Microservices Matters

Nov 7 2008   11:49PM GMT

Is this the dawning of the age of hosted providers?

Jack Vaughan Jack Vaughan Profile: Jack Vaughan

Recently spoke with John Rymer, analyst with Forrester. The topic was going to be cloud computing, but Rymer advised that this term, for now at least, has hardly any meaning. That is because anything that is remotely new is being called a ‘cloud solution.’ For now, says Rymer, a more useful and illuminating term is ‘hosted provider.’

So what is the architect’s and developer’s view of cloud providers, excuse me, hosted providers? Clearly the challenge is to study and recognize what the different approaches are especially good for.

Let’s narrow things down a bit for good measure. Let’s say that the most stark hosted provider plays today are represented by Amazon, Google and SalesForce.com. There is an application development angle to host provider offerings, because they provide (or don’t supply) languages, APIs and other facilities in varied amounts to help those employing their resources.

“It starts at one end with just raw storage computing capacity. That is what Amazon is,” said Rymer, while adding that Amazon can field its provisions via Web services. Like others, he pointed to a massive New York Times file conversion project as a case of raw computing to advantage. With Amazon, said Rymer, you don’t have a program model and DB. “You have to do that on your own,” he said.

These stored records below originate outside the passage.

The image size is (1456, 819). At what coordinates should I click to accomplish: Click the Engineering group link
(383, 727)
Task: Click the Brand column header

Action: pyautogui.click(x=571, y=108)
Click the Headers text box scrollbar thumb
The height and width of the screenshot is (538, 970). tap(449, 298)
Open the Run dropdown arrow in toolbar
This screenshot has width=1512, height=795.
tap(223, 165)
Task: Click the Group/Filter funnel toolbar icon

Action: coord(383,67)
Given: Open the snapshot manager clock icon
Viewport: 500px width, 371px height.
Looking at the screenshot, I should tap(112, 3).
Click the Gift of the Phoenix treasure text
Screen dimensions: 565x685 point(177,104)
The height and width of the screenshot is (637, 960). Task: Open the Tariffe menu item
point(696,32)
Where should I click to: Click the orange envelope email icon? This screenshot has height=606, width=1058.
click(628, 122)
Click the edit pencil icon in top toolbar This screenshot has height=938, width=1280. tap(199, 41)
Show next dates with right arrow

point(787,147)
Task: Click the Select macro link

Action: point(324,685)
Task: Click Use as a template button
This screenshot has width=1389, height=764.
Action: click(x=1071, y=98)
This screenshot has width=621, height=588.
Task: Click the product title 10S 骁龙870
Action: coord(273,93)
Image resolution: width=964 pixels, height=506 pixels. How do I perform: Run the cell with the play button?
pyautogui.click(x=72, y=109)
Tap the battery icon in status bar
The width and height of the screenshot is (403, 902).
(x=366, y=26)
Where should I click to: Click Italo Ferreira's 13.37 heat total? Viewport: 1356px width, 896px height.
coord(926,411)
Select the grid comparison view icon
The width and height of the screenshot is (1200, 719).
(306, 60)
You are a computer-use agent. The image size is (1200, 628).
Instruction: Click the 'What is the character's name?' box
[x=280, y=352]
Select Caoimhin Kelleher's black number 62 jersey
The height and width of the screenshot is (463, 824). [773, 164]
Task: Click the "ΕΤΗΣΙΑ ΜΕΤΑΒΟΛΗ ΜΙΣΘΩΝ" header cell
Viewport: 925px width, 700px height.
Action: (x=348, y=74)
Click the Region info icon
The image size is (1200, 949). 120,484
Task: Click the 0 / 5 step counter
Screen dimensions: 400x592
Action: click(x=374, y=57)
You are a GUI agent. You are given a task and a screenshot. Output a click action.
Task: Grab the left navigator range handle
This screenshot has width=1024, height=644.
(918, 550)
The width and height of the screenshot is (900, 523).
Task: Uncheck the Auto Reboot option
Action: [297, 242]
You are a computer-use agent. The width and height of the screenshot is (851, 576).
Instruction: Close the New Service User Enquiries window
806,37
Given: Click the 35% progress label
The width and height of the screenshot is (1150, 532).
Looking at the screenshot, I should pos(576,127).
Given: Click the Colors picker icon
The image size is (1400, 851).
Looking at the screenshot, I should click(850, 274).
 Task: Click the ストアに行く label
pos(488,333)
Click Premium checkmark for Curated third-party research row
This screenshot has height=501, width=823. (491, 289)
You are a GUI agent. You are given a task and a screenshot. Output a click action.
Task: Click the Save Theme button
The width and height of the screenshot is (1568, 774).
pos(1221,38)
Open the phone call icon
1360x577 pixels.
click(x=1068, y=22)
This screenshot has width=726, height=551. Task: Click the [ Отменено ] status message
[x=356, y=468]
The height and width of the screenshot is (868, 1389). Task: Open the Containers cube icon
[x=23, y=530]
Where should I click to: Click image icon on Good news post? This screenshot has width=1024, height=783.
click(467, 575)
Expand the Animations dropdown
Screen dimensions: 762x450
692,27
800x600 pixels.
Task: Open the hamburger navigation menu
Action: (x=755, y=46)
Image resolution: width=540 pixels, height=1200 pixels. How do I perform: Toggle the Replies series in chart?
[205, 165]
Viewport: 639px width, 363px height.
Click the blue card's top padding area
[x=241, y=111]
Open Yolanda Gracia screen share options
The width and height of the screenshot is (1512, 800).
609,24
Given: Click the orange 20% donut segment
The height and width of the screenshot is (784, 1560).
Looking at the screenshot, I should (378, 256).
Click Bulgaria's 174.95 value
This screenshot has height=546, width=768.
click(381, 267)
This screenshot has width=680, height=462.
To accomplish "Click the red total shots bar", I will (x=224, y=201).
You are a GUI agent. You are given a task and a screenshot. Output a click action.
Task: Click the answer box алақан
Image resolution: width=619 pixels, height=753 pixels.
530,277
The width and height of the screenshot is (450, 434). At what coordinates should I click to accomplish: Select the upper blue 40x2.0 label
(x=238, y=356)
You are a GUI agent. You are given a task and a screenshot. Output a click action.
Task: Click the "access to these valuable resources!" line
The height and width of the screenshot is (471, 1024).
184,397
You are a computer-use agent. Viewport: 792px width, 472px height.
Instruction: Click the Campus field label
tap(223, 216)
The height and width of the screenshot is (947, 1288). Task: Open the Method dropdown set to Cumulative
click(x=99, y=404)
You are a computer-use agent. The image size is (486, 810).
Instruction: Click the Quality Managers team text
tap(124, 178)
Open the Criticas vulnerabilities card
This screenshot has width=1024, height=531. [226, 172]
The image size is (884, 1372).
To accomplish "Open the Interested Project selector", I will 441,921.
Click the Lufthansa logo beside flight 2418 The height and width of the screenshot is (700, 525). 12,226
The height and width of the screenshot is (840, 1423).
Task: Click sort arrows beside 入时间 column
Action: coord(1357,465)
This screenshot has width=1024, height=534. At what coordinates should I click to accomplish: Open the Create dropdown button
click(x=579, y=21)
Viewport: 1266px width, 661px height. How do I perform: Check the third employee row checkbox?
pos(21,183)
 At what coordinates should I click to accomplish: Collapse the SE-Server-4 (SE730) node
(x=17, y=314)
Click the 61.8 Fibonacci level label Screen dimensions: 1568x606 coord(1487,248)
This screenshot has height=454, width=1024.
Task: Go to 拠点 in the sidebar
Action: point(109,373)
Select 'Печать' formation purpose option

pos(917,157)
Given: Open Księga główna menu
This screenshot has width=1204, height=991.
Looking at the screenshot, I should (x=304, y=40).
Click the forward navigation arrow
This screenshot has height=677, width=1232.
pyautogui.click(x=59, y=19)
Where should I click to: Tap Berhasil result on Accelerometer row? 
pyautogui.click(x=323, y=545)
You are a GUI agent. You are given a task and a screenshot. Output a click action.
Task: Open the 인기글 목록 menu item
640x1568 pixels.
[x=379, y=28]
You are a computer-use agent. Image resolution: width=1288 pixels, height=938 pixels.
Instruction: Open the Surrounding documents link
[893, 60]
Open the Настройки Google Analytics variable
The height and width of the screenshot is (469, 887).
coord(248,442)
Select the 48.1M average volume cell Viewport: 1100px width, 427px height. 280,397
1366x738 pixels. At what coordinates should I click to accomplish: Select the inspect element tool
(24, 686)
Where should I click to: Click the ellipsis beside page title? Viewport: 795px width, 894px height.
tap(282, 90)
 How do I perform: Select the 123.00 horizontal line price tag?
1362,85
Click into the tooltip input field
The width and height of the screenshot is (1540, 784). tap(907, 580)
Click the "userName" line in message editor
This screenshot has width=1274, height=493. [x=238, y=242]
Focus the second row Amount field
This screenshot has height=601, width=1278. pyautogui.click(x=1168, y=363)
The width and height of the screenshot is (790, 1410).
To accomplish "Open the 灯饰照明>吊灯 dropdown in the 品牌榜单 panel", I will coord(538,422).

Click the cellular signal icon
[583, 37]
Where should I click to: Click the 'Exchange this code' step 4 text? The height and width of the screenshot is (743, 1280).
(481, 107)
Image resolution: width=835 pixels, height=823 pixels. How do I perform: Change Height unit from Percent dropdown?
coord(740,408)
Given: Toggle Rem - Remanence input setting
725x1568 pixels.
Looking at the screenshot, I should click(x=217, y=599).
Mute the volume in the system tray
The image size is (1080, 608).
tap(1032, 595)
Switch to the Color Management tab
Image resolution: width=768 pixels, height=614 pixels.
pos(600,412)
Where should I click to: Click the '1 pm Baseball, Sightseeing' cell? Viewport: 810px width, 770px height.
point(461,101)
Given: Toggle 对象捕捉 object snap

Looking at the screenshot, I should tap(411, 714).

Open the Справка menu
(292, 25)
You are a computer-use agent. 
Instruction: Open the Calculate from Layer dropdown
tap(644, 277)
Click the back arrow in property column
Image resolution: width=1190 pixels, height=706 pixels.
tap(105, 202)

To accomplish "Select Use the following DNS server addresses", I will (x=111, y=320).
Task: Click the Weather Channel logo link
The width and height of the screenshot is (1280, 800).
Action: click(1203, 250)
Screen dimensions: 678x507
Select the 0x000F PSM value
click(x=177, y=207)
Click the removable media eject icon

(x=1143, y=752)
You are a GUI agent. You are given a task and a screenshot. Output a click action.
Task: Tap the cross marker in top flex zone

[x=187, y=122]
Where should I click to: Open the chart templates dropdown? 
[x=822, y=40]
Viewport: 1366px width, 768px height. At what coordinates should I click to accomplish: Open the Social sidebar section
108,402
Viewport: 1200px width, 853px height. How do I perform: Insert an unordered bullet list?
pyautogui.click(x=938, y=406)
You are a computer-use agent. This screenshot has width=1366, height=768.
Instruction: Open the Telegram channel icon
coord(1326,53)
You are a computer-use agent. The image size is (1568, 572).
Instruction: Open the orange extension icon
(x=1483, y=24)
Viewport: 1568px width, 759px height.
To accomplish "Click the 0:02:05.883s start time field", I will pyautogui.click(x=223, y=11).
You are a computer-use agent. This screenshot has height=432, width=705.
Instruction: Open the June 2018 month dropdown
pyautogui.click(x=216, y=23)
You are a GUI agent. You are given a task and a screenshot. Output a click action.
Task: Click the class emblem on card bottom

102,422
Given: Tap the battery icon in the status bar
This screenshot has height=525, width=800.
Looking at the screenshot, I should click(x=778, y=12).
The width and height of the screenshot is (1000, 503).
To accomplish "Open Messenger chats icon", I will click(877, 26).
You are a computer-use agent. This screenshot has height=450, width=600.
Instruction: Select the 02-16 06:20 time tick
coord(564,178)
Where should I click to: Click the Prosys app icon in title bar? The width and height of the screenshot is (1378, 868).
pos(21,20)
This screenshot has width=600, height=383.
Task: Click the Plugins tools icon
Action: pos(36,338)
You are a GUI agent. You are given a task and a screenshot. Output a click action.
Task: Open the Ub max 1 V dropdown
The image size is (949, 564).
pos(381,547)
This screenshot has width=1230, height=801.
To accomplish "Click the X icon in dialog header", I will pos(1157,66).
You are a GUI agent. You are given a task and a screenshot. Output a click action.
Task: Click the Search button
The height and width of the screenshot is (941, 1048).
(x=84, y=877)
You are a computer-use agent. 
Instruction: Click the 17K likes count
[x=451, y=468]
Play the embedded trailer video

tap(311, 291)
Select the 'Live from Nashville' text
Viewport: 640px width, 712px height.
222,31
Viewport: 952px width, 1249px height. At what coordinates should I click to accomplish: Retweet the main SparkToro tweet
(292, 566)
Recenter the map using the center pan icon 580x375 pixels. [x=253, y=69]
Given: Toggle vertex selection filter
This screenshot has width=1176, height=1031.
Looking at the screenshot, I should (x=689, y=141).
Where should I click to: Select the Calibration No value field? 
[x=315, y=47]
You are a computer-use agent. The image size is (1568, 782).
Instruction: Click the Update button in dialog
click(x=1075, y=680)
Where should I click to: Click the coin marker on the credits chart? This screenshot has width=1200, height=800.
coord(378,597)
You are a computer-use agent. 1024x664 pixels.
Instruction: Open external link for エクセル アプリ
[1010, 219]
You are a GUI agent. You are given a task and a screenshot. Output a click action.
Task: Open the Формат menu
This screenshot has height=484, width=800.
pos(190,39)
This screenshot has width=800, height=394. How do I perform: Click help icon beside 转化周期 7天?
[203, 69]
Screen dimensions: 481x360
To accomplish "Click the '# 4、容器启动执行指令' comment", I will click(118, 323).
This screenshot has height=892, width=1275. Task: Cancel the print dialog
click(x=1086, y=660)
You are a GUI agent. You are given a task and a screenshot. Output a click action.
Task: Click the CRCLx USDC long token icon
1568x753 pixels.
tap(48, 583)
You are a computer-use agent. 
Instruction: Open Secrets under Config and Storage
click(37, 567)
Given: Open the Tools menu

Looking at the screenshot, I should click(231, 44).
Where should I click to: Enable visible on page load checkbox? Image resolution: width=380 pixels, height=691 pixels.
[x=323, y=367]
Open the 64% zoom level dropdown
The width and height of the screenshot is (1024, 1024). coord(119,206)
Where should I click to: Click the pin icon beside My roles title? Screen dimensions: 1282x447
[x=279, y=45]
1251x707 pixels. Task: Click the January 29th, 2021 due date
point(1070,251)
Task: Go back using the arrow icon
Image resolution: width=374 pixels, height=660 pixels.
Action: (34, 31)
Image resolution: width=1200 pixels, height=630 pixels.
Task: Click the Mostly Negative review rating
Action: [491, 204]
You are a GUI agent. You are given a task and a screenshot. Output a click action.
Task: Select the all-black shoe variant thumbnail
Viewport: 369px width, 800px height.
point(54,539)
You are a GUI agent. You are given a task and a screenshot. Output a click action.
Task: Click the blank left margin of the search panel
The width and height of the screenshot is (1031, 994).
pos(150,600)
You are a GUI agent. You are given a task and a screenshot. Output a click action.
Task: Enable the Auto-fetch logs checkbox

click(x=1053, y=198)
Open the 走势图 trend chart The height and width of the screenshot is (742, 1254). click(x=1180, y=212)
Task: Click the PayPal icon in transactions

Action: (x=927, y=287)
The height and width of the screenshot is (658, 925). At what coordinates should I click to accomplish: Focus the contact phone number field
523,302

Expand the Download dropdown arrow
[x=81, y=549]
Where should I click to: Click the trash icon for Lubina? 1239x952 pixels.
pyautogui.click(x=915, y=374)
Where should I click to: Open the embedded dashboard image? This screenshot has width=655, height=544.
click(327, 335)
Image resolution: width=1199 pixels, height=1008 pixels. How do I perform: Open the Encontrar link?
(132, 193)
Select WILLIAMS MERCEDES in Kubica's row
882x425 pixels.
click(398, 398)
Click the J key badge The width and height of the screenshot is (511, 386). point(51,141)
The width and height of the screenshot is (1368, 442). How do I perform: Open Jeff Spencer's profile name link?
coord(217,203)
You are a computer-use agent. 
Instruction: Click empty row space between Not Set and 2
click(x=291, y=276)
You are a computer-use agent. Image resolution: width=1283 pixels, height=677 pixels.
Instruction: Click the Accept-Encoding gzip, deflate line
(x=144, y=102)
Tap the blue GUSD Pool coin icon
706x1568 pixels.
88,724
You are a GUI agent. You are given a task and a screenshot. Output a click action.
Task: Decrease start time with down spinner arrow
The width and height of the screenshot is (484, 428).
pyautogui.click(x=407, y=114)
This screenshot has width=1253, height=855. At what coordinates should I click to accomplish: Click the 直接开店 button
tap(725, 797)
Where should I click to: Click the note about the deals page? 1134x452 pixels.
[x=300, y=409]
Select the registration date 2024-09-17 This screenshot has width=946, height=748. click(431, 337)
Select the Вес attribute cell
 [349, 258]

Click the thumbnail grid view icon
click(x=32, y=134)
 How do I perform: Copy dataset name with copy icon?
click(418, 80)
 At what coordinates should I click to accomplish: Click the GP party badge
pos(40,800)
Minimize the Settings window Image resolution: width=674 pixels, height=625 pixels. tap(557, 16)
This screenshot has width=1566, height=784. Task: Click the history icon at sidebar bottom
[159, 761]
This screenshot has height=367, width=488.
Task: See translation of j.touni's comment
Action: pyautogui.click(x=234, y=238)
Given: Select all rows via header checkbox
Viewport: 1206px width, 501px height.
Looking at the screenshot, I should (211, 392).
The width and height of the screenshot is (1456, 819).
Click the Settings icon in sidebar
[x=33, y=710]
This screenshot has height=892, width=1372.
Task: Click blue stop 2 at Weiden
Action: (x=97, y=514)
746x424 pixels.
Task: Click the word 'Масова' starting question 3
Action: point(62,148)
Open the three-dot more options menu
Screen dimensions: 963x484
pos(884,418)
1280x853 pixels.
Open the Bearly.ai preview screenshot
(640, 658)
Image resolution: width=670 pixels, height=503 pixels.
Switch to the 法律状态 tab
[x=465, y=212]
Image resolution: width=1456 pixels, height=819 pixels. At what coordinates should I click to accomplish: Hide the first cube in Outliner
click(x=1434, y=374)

Google is different, he said, in that Google has the App engine, the BigTable data store, relates Rymer.

“Google provides a program model. You can only use one language; that is Python. That is fundamentally different than Amazon. It provides more of what a developer needs,” said Rymer. But with the benefit of providing what the developer needs comes the consequent threat of lock-in.

Then Rymer spoke of SalesForce.com and its Force.com interface. “You have Force.com where you have a proprietary language, Apex. It is low level.”

Programmers and architects alike know low-level programming likely means lock-in , but that it also means programmatic power, and. “With ‘Force’ you have richer tools, and also a kind of a access to an application model. It’s good for managing business entities,” said Rymer.

A critical point: As the hosted providers give you more, they put sorts of constraints on what you can do.

In the case of Amazon, said Rymer, again, it is cycles and storage.. The app model that Google offers has benefits, in fact, but would you try to build a transactional system with it? Rymer strongly suggests that the Google scheme is not built for transactional purposes. “It’s designed for search,” said Rymer.

Of course, this is not to be the last word on this topic. We are pretty sure Rymer does not see it as the last word, either. For that matter, it is probably not the end of cloud or the dawning of the age of the hosted provider. Don’t forget that services were the first – and may still be a very worthwhile – way to interface with hosted provider or cloud.